-- Opening Marker --

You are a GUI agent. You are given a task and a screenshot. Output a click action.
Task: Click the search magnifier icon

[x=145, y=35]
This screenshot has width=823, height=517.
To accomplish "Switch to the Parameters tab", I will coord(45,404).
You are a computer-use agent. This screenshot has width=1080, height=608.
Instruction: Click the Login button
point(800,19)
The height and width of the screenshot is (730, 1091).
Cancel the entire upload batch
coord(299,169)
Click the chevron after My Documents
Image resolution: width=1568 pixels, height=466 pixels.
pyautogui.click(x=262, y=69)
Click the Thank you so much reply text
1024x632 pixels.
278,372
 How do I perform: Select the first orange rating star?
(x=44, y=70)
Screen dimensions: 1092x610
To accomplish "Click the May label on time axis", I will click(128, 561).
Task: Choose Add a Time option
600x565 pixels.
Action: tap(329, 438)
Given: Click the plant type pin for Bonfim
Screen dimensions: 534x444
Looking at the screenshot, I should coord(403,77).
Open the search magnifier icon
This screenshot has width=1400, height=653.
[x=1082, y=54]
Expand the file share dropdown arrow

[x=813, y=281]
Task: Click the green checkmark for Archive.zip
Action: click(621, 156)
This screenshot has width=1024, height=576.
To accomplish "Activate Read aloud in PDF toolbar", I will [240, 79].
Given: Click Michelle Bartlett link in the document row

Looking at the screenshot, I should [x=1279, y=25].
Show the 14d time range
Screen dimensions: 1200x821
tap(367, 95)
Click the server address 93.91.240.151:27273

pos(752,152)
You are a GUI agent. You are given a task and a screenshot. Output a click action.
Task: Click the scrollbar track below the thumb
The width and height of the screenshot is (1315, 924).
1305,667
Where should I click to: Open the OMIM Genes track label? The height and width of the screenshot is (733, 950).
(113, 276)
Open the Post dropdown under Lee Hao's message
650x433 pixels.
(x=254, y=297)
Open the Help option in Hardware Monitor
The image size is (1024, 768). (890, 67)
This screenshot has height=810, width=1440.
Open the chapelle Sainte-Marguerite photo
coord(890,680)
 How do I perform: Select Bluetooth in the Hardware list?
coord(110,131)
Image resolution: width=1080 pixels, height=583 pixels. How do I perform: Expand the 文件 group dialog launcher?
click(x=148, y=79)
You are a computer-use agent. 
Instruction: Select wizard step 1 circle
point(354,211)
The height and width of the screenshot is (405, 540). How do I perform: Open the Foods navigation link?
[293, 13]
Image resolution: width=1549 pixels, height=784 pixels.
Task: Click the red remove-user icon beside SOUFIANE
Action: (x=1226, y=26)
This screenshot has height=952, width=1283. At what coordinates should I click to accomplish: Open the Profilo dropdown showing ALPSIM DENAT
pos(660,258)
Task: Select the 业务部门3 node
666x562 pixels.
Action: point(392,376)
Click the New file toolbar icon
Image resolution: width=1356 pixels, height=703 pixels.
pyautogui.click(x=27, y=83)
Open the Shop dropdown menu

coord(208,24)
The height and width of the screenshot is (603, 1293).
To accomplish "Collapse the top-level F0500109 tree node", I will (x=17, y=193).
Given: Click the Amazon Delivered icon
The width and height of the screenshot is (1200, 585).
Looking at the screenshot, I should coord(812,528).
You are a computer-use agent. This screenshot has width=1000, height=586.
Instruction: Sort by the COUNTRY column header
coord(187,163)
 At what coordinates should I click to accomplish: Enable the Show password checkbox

-- Closing Marker --

_What this task involves_
From first line to last, transcribe the material exactly.

_Your solution_
You are a GUI agent. You are given a task and a screenshot. Output a click action.
Task: Click the search magnifier icon

[x=145, y=35]
This screenshot has width=823, height=517.
To accomplish "Switch to the Parameters tab", I will coord(45,404).
You are a computer-use agent. This screenshot has width=1080, height=608.
Instruction: Click the Login button
point(800,19)
The height and width of the screenshot is (730, 1091).
Cancel the entire upload batch
coord(299,169)
Click the chevron after My Documents
Image resolution: width=1568 pixels, height=466 pixels.
pyautogui.click(x=262, y=69)
Click the Thank you so much reply text
1024x632 pixels.
278,372
 How do I perform: Select the first orange rating star?
(x=44, y=70)
Screen dimensions: 1092x610
To accomplish "Click the May label on time axis", I will click(128, 561).
Task: Choose Add a Time option
600x565 pixels.
Action: tap(329, 438)
Given: Click the plant type pin for Bonfim
Screen dimensions: 534x444
Looking at the screenshot, I should coord(403,77).
Open the search magnifier icon
This screenshot has width=1400, height=653.
[x=1082, y=54]
Expand the file share dropdown arrow

[x=813, y=281]
Task: Click the green checkmark for Archive.zip
Action: click(621, 156)
This screenshot has width=1024, height=576.
To accomplish "Activate Read aloud in PDF toolbar", I will [240, 79].
Given: Click Michelle Bartlett link in the document row

Looking at the screenshot, I should [x=1279, y=25].
Show the 14d time range
Screen dimensions: 1200x821
tap(367, 95)
Click the server address 93.91.240.151:27273

pos(752,152)
You are a GUI agent. You are given a task and a screenshot. Output a click action.
Task: Click the scrollbar track below the thumb
The width and height of the screenshot is (1315, 924).
1305,667
Where should I click to: Open the OMIM Genes track label? The height and width of the screenshot is (733, 950).
(113, 276)
Open the Post dropdown under Lee Hao's message
650x433 pixels.
(x=254, y=297)
Open the Help option in Hardware Monitor
The image size is (1024, 768). (890, 67)
This screenshot has height=810, width=1440.
Open the chapelle Sainte-Marguerite photo
coord(890,680)
 How do I perform: Select Bluetooth in the Hardware list?
coord(110,131)
Image resolution: width=1080 pixels, height=583 pixels. How do I perform: Expand the 文件 group dialog launcher?
click(x=148, y=79)
You are a computer-use agent. 
Instruction: Select wizard step 1 circle
point(354,211)
The height and width of the screenshot is (405, 540). How do I perform: Open the Foods navigation link?
[293, 13]
Image resolution: width=1549 pixels, height=784 pixels.
Task: Click the red remove-user icon beside SOUFIANE
Action: (x=1226, y=26)
This screenshot has height=952, width=1283. At what coordinates should I click to accomplish: Open the Profilo dropdown showing ALPSIM DENAT
pos(660,258)
Task: Select the 业务部门3 node
666x562 pixels.
Action: point(392,376)
Click the New file toolbar icon
Image resolution: width=1356 pixels, height=703 pixels.
pyautogui.click(x=27, y=83)
Open the Shop dropdown menu

coord(208,24)
The height and width of the screenshot is (603, 1293).
To accomplish "Collapse the top-level F0500109 tree node", I will (x=17, y=193).
Given: Click the Amazon Delivered icon
The width and height of the screenshot is (1200, 585).
Looking at the screenshot, I should coord(812,528).
You are a computer-use agent. This screenshot has width=1000, height=586.
Instruction: Sort by the COUNTRY column header
coord(187,163)
 At what coordinates should I click to accomplish: Enable the Show password checkbox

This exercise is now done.